● Excerpted text
########
Given that, I'm still not satisfied. Granted, we have our primitive urges: desire for power, hunger, insatiable sex drive, and oppression of women; but we also have a capacity for logic and reason. Why do we still submit to the former? Apparently we're no smarter than a bunch of birds that coo incessantly and shit on cars all day long. I really hope we're not the top of the line. I pray every single day that there is a species out there higher than us that looks at us like we look at pigeons. Because damn. Anyway, this leads to my main point.
In another experiment, a large survey full of comparison questions was conducted. On a scale of 1 to 10 (1 being low, 10 being superior) the participants were to rate themselves in terms of looks, wealth, future success, desirability, others’ opinions of them, etc. A vast majority rated themselves well above average. On almost everything. Last time I checked, the concept of average was relative. If we're all above average, who the hell is below average? The answer: people who showed symptoms of depression. That's right, if you have a realistic outlook on yourself and the world, you are likely to be, or soon become, depressed. (There was some evolutionary explanation for this phenomenon along these lines: we've developed these unrealistic perceptions of ourselves for the very reason of not becoming depressed, because then we would have increased suicide rates which would threaten the species. Or something like that. There was also a heuristics explanation, which I think is equally at play.)
As I'm sitting in class listening to this, I can't figure out whether to laugh or to cry. I just got confirmation that I have a high probability of becoming clinically depressed, but I simultaneously got confirmation that I am better than everybody because they all have their heads in the clouds. And by in the clouds I mean up their asses. I didn't mark myself as average or above average. I had a steady stream of 2's, 3's and 4's. But there was one I had to leave blank. For the item, "On a scale of 1 to 10, how much ass do you kick?" my teacher said you can't score higher than 10.
The validity of that test just went out the window.
My point is this. Everybody reading this thinks they're special for some arbitrary reason or another. However, there are six billion people on this earth. I hate to be the bearer of bad news, but the odds are stacked against you on this one. The truth is we are no better than the American Idol douche bags, nor are we any better than my dim-witted gambling addicted companion.
So start getting over yourself.
Hell, some of the most celebrated intellectuals, artists, and personalities throughout history committed suicide because of depression. If you try to be more like them you'll nail two birds with one stone. (1) Your head might come out of your ass, and (2) you might kill yourself. Either way, the world is a better place.
And remember...
You're unique, just like everybody else.
########
● Data below

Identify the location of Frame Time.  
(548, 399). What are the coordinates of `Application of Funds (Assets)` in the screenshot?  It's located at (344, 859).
########
According to the excerpted text above, which survey participants did not rate themselves above average?

● Exercise answer
People who showed symptoms of depression.